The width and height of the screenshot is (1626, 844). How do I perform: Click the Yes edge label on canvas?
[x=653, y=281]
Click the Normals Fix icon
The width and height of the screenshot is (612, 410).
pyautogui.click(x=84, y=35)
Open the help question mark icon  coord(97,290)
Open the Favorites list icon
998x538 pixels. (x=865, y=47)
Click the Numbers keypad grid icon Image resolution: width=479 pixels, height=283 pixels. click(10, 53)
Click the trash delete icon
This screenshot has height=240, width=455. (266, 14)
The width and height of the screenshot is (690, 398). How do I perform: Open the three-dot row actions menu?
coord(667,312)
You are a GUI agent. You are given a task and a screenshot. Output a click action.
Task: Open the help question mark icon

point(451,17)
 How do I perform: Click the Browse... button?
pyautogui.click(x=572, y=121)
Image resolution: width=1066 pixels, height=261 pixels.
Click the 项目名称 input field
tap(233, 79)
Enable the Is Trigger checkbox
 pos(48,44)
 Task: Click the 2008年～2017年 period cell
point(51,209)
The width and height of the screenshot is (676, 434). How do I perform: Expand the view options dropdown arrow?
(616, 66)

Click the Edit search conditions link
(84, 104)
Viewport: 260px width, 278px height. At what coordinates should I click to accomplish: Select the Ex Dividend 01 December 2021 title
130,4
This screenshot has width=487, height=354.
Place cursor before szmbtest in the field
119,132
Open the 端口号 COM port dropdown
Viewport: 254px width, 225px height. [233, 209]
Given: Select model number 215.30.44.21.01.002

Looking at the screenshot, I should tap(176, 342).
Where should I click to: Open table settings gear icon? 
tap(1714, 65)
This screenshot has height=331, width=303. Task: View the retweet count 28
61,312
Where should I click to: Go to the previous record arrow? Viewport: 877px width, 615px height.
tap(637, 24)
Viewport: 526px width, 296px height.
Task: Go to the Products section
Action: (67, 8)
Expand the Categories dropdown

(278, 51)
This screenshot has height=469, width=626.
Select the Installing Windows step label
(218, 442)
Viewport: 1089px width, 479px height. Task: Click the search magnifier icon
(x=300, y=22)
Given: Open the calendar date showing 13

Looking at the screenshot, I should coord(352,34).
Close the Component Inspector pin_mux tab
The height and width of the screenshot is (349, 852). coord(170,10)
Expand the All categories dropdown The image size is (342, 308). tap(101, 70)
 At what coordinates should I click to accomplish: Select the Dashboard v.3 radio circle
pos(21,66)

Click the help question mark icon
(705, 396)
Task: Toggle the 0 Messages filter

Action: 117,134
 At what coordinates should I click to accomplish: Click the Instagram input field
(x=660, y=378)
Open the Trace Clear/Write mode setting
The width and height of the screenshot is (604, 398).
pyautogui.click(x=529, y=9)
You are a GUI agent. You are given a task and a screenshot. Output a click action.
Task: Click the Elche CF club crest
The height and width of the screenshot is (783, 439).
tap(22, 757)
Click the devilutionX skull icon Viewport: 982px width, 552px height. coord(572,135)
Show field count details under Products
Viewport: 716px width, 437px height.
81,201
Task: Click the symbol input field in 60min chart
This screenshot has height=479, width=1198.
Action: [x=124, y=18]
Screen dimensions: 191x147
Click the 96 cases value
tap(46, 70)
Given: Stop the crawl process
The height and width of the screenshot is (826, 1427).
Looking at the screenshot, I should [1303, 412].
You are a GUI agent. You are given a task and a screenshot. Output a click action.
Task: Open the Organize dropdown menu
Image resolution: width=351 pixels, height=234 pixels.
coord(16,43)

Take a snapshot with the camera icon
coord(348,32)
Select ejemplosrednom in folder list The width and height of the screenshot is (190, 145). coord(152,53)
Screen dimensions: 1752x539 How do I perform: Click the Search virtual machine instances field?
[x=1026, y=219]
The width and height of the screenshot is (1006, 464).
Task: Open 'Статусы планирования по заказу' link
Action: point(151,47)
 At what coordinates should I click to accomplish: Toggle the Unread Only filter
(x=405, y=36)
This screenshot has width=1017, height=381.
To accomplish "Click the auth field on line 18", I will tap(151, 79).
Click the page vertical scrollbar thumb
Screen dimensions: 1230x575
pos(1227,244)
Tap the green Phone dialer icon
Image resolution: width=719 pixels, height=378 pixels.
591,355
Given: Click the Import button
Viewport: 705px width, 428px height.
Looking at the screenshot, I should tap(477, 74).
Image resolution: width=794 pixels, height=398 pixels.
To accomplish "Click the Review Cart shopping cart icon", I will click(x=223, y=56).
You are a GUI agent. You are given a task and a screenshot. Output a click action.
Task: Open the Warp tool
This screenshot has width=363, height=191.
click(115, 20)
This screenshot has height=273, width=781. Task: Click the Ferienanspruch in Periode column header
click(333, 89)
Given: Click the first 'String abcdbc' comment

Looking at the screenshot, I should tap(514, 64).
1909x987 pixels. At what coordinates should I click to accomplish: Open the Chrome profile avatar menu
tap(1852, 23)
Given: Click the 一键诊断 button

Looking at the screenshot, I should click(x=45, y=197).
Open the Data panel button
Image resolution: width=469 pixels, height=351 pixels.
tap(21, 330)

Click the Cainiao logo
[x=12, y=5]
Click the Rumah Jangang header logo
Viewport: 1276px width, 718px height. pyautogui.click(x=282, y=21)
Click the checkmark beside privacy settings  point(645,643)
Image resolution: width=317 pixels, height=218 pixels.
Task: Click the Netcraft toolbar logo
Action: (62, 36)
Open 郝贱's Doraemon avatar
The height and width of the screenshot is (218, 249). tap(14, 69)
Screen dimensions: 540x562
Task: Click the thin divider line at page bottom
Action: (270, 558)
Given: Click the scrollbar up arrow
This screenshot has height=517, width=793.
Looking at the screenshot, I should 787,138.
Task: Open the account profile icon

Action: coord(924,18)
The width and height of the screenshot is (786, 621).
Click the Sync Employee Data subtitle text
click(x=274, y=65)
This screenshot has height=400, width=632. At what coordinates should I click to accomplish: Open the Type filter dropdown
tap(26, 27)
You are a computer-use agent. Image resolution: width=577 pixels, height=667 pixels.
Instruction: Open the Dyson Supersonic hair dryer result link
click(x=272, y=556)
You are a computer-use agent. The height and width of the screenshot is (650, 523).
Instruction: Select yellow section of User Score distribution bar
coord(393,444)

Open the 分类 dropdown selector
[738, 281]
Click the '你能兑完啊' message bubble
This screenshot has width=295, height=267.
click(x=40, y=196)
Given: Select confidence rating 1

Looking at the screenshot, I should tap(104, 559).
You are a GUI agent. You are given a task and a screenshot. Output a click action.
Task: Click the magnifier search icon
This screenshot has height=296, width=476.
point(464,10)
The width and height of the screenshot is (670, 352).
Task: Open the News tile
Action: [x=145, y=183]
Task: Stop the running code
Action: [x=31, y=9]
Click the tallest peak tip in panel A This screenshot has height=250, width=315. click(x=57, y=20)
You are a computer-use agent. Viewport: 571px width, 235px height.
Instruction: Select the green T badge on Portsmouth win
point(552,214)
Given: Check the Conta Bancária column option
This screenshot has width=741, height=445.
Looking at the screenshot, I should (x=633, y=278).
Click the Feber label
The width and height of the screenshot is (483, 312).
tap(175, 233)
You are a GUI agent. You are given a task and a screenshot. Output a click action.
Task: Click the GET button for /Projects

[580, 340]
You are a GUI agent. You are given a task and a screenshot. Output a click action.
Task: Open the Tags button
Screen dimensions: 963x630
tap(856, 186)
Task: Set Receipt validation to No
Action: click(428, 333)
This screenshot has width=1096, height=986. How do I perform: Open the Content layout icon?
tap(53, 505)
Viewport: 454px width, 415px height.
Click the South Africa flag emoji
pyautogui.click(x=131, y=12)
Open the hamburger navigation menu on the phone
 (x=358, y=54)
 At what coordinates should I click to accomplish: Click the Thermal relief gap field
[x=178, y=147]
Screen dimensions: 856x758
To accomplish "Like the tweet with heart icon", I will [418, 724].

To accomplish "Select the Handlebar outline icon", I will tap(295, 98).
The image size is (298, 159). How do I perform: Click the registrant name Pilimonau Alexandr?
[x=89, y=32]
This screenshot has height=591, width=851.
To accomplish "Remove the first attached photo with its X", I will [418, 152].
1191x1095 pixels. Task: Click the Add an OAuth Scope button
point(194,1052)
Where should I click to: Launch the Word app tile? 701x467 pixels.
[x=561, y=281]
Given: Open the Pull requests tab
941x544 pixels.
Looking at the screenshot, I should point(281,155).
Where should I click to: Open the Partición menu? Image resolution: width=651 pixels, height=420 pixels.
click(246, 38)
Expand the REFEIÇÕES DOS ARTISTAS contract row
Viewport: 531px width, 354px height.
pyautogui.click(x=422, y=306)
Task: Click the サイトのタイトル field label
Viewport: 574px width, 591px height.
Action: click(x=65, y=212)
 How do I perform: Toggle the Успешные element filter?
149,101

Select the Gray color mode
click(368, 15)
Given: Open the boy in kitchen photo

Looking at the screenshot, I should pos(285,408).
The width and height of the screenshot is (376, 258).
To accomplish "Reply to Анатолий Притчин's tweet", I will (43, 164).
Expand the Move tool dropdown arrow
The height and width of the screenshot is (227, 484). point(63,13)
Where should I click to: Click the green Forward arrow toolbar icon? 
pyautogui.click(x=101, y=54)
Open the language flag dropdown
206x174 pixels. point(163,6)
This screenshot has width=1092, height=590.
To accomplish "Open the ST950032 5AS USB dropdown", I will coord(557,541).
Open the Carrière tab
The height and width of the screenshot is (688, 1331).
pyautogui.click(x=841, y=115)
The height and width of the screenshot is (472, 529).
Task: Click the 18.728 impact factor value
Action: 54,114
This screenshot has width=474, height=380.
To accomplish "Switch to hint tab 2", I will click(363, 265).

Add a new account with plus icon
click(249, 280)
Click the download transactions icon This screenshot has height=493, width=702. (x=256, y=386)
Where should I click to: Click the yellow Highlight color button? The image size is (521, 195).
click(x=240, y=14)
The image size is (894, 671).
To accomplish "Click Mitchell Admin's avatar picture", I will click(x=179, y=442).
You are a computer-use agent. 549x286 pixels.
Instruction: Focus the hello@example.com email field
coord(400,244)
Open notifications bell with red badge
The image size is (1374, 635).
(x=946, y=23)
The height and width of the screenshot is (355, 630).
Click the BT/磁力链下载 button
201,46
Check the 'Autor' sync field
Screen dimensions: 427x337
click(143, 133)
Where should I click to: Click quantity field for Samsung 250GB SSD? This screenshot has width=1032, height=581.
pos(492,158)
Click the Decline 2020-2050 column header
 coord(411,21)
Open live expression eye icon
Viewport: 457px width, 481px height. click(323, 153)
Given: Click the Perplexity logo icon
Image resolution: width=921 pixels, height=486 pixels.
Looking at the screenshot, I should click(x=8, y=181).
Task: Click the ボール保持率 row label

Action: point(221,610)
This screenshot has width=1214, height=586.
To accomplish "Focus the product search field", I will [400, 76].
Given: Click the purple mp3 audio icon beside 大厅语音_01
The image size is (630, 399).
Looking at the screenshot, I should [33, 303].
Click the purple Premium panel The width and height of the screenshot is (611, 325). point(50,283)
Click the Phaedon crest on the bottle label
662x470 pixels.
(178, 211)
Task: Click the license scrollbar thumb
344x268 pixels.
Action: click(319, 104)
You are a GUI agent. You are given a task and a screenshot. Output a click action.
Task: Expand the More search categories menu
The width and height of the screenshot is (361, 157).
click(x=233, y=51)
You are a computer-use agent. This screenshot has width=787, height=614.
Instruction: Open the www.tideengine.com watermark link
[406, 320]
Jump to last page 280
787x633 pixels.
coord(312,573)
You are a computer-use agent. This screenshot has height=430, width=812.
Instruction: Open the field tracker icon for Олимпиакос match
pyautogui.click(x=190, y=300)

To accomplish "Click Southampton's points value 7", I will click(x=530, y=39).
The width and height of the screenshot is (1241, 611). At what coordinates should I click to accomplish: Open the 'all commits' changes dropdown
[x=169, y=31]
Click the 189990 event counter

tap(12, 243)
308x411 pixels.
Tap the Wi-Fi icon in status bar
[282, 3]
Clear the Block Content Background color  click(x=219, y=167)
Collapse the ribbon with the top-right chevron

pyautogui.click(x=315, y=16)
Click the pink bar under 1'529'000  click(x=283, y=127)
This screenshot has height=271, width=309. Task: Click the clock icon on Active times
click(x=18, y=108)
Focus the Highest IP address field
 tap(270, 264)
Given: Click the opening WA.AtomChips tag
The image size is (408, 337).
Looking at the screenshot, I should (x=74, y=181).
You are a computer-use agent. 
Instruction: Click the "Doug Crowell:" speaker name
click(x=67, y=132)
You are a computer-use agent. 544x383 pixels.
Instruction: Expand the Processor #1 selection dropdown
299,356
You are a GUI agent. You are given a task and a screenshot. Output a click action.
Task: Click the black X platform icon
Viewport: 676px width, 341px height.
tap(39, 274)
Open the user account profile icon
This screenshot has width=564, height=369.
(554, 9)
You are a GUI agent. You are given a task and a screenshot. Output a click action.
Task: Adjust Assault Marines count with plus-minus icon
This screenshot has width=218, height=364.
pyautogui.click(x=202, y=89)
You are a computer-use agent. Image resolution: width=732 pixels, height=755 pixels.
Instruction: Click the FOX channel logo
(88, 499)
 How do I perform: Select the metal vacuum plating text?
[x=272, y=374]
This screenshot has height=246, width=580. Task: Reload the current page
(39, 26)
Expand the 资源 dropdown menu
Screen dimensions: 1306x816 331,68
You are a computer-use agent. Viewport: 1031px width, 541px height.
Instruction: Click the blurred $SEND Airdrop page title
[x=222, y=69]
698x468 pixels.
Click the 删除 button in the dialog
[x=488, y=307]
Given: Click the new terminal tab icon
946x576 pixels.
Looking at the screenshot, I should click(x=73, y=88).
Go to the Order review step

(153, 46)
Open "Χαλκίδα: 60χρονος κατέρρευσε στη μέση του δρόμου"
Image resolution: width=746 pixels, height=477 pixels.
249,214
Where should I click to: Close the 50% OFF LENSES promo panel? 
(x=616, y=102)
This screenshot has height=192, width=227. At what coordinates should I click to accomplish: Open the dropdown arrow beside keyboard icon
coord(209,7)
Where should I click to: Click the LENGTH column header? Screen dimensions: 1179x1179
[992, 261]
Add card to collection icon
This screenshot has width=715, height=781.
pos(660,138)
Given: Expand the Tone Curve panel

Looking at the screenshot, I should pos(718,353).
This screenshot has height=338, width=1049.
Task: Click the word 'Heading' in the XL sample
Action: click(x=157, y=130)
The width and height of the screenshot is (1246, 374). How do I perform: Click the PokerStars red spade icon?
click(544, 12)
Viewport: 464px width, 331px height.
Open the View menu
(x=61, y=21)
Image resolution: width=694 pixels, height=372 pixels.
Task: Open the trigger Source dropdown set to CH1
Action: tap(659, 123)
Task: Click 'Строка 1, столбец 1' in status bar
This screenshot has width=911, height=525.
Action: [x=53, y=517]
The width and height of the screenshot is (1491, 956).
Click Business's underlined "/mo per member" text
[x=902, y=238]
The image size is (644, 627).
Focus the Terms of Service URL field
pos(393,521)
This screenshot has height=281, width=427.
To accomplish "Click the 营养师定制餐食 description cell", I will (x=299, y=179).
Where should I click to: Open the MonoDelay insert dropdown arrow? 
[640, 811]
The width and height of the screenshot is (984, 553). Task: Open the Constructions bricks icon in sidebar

****

§ GOAL OF THE EXERCISE: When a line in the entries above contains "computer", count it; please answer with the number only.

§ FINISHED TASK: 10